Source records:
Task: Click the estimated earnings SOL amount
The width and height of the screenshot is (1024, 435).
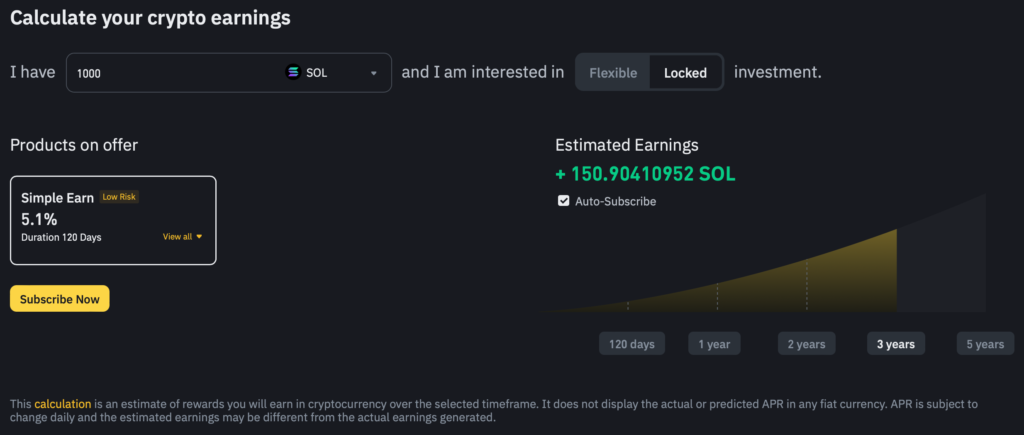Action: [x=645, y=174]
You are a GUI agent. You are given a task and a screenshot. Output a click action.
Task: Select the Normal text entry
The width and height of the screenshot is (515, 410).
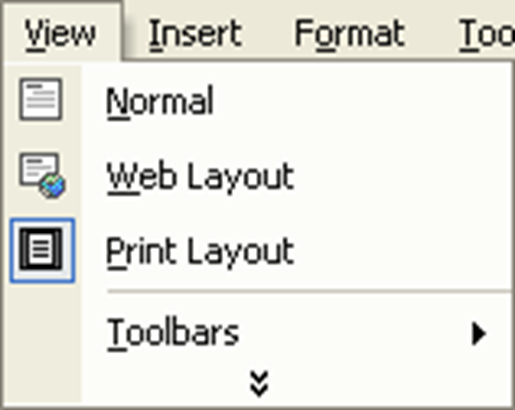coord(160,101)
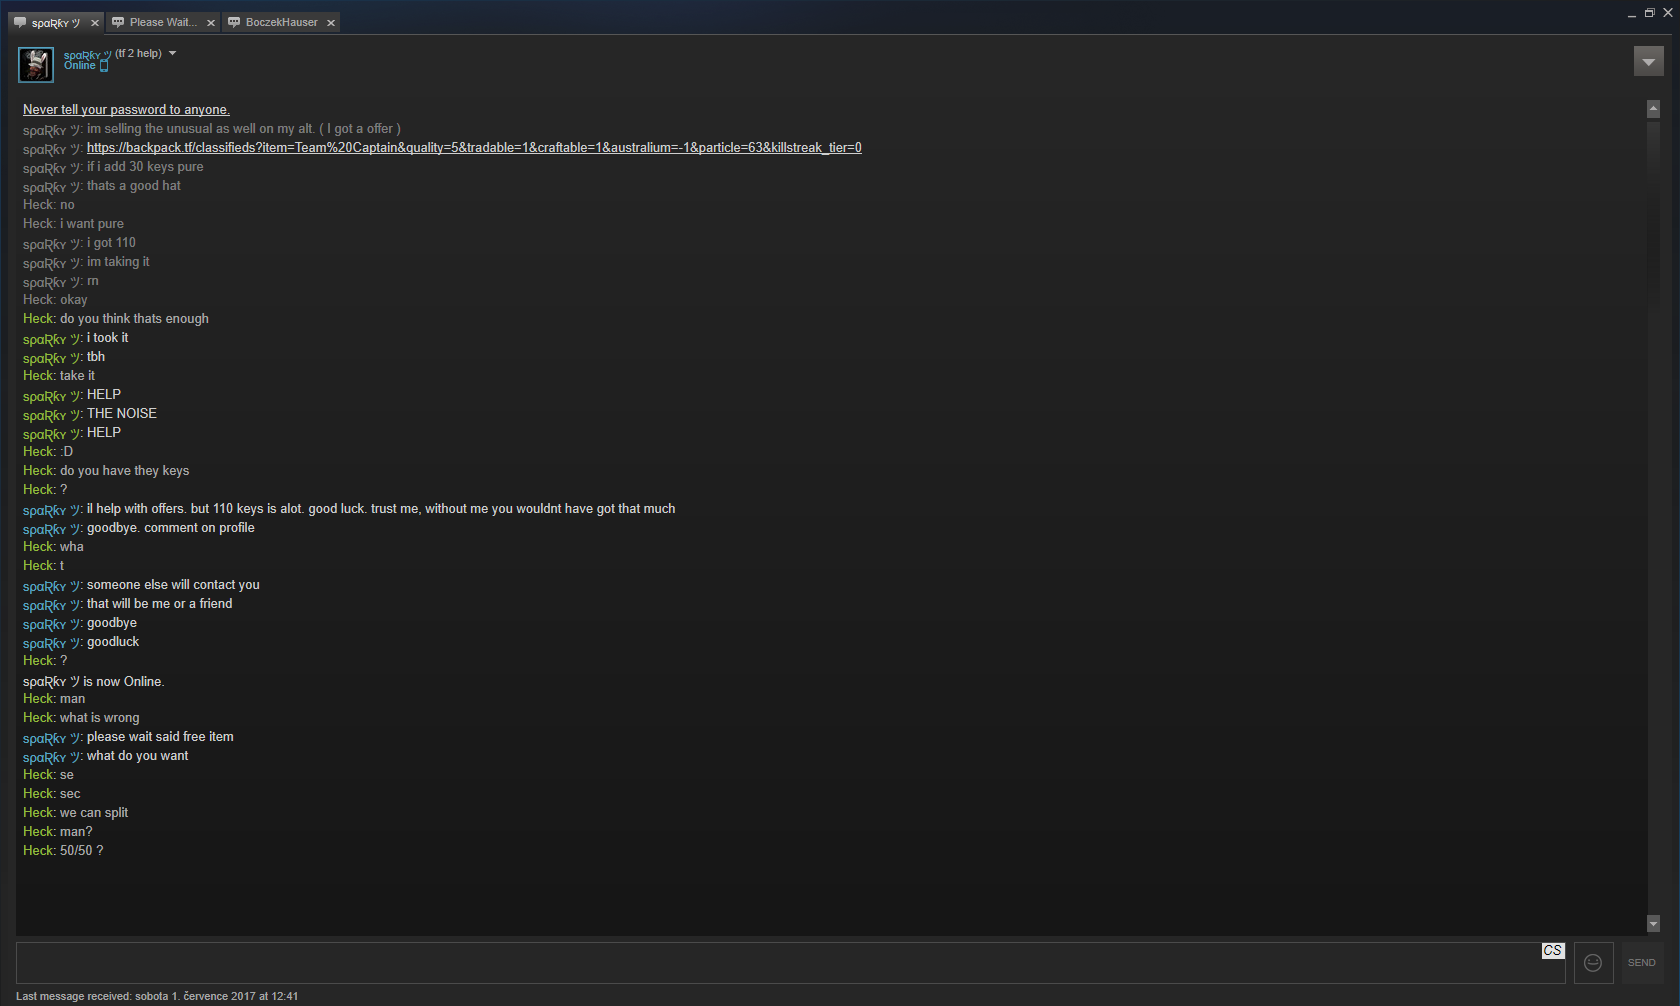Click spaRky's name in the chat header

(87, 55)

[HOW TO COMPLETE THIS TASK]
Please return only the lines running from the line with "The width and height of the screenshot is (515, 410)." to the final line of the data, both included, exactly and without any pictures.

[RESPONSE BELOW]
The width and height of the screenshot is (515, 410).
coord(160,101)
Click spaRky's name in the chat header

(87, 55)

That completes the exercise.